13/12/2014OutuneMarco Lorenzo Faustini
Federico CASAGRANDE : «At the end of the day»

Cela fait huit ans maintenant que Federico Casagrande se livre à l’exercice de guitare solo sur un instrument acoustique une peu détourné ( accord inhabituel, «préparation»). Ces compositions sont issues de ce travail et repensées pour accueillir des invités (de marque). Une atmosphère nocturne, étrange, souvent surprenante comme en témoigne Alain Gauthier (compte-rendu de concert le 26 nov. 2014 - Paris). Le «maillage serré» que nous évoquions à propos du précédent disque (mars 2013) s’est transformé ici en dentelle ajourée qui laisse passer le clair de lune. (Michele Rabbia est toujours aussi inventif et inattendu!)

3/12/2014culturejazz.fr - Pile de disquesThierry Giard
Federico Casagrande At The End Of The Day

On s’est passionné pour la plume et la guitare de Federico Casagrande, coleader de The Drops, ou sideman. Influencées par l’univers tourmenté de Nick Drake, ces neufs compositions pour guitare acoustique qu’il a arrangées en s’entourant d’un violoncelle, de percussions électriques et d’un accordéon, témoignent d’un vocabulaire harmonique original s’appuyant sur des préparations et accordages singuliers dont l’intérêt ne dissipe pas, hélas, certaine monotonie.
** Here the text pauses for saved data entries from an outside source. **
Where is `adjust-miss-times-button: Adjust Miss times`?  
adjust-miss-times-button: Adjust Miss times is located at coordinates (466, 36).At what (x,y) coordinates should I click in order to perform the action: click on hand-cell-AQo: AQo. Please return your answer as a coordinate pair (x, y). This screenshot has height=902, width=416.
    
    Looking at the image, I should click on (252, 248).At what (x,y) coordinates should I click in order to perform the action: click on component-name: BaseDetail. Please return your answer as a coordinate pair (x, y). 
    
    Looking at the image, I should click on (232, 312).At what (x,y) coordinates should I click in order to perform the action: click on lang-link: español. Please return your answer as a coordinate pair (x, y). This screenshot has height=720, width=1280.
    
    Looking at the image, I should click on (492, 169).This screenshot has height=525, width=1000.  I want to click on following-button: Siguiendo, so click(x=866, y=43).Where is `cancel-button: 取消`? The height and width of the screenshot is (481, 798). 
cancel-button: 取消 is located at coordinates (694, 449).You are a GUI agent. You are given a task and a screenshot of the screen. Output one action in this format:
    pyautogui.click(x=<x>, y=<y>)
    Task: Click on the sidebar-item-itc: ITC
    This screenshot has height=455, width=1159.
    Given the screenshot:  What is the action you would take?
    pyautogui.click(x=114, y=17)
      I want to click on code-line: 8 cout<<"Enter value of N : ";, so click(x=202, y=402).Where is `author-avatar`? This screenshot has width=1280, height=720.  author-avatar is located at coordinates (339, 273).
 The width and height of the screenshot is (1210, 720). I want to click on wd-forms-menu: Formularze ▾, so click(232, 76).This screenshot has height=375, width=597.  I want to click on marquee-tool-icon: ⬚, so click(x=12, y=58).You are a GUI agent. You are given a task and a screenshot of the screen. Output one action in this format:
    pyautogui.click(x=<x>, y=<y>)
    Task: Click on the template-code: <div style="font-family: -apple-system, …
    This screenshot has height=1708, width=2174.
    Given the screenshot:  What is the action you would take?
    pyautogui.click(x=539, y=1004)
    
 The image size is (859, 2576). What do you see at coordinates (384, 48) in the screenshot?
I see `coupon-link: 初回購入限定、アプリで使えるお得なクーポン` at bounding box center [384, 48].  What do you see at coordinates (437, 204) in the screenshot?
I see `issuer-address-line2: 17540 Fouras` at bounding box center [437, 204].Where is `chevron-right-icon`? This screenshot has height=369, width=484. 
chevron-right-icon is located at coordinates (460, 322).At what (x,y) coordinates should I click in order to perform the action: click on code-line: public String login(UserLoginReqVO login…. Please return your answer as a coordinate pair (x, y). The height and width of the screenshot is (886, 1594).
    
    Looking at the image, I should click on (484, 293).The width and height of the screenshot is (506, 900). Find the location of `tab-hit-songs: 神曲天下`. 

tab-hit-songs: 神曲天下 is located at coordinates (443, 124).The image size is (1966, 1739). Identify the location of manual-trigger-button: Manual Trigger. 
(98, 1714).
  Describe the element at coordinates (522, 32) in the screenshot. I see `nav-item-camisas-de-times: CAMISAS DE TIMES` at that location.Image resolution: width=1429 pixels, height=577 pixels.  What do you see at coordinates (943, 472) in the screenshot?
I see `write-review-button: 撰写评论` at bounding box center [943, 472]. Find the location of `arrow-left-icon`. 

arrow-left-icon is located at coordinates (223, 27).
15/11/2014JazzMagazine JazzmanLe
Federico Casagrande At The End of The Day

Federico Casagrande joue de la guitare acoustique, dans différentes formations et parfois en solo. Voilà une assertion qui n’a rien de particulièrement saisissant. Sauf que le bonhomme n’en joue pas comme le premier venu. Son instrument est davantage un pourvoyeur d’atmosphères dont il tire des sonorités plus variées qu’un fournisseur d’accords pour chansonnettes. Avec At The End of The Day Federico Casagrande sort un album très personnel où seuls sont autorisés avec parcimonie le violoncelle (Vincent Courtois), l’accordéon (Vincent Peirani), quelques percussions discrètes et un (petit) peu d’électronique (Michele Rabbia). Juste ce qu’il faut pour apporter un surcroît de couleurs à neuf compositions où la guitare impose sa route, tranquillement, rythmique ou en arpèges, s’effaçant parfois pour laisser ses trois accompagnateurs prendre temporairement, à tour de rôle, le relais mélodique. Paisible voire contemplative, souvent sereine et parfois mélancolique, la musique qui se déploie lentement ici est une invitation à ouvrir des fenêtres entrebâillées derrière lesquelles se dessinent des paysages impassibles, reposants, que traversent sans heurts les saisons. Transparent, limpide, le disque ne s’aventure que rarement dans les territoires risqués de l’expérimentation non contrôlée. A ce titre, «Can You See It?» co-écrit par Michele Rabbia, fait figure d’OVNI électro-acoustique au milieu de ses compagnons. Nonobstant cette curiosité, l’album fait preuve d’une remarquable unité. Décor instrumental d’une pièce sans paroles, At The End of The Day porte bien son nom: un voyage planant entre chien et loup.